3

I am downloading a series of urls which are JSON files, into a list of list, to be analyzed later.

    baseurl <- "http://zoeken.kvk.nl/Address.ashx?site=handelsregister&partialfields=&q=010"
    pages <- list()

    for(i in 1:99999){
      if(i < 10000){
        message("ignoring page ", i)
      }
      if(i >= 10000){
        message("Retrieving page ", i)
        mydata <- RJSONIO::fromJSON(paste0(baseurl,i), flatten=TRUE) 

        pages[[i+1]] <- mydata$resultatenHR
# adding adjustment 1
        options(timeout = 4000000)
# adding adjustment 2
        if(i %% 100 == 0){Sys.sleep(2)}
        if(i %% 1000 == 0){Sys.sleep(10)}
      }

    }

However, at irrelugar moments, I get either the error code:

error in open.connection(con, "rb") : Recv failure: Connection was reset. 

or

Error in file(con, "r") : cannot open the connection

I first tried the abovementioned adjustment 1, and then adjustment 2, but the problem keeps on coming.

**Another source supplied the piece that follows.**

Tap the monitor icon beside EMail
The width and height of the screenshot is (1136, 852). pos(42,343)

If i try restarting the loop at the point of error, it works again untill the following irregular error.

How can I build in that R restarts the loop at the point of error automatically?

NB I have seen the other topics on error in open.connection, but I did not understand the answers given, or it was not applicable to my type of code i think...

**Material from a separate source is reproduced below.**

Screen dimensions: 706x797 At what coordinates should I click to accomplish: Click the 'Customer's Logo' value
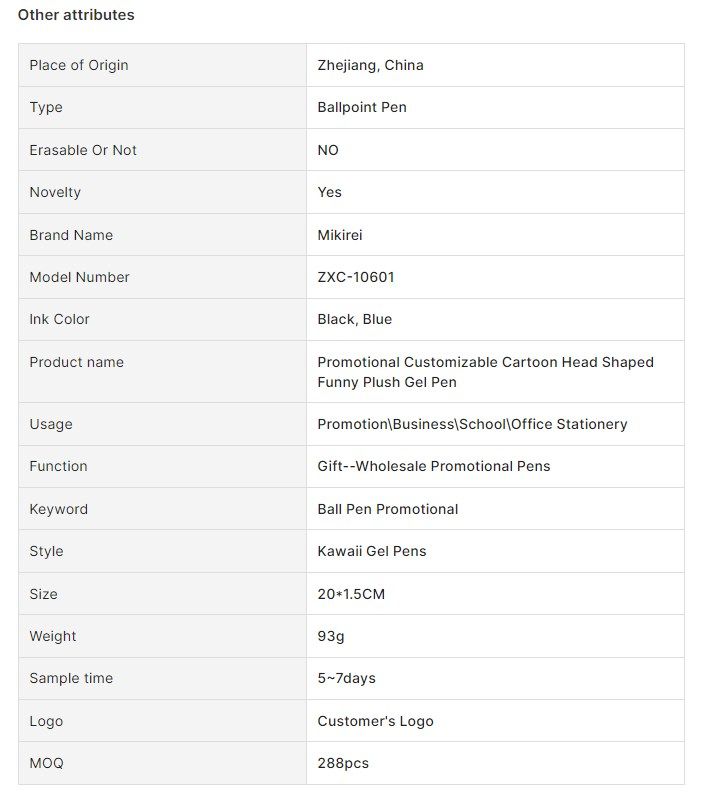tap(375, 721)
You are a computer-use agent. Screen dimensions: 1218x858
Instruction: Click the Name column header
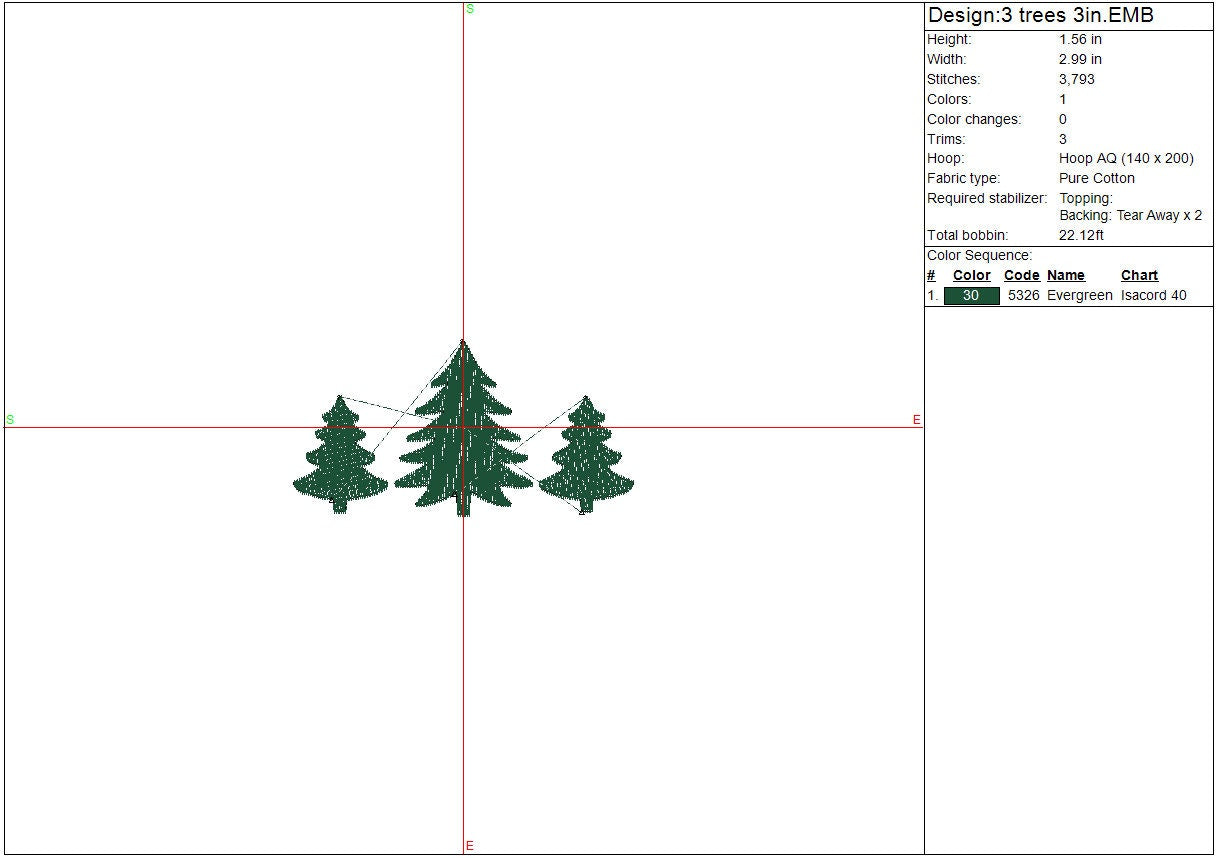(x=1065, y=276)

NB2: I have also tried using the jsonlite package instead of RJSONIO, but it gave the same errors at irregular moments. Thanks for your input.

zx8754
  • 52,746
  • 12
  • 114
  • 209
RobertHaa
  • 79
  • 2
  • 10

1 Answers1

0

I have almost exactly the same problem. It happens especially when I am trying to download larger datasets. I get this kind of an error message: "Error in open.connection(con, "rb") : Send failure: Connection was reset"

  final_results <- list()

  while(i < number){
      query <- paste0(url_start, i)
      json_result <- fromJSON(query)
      final_results[[i]] <- as.data.frame(json_result$records)
      i <- i+1
  }

Does anyone have an idea what I am doing wrong here?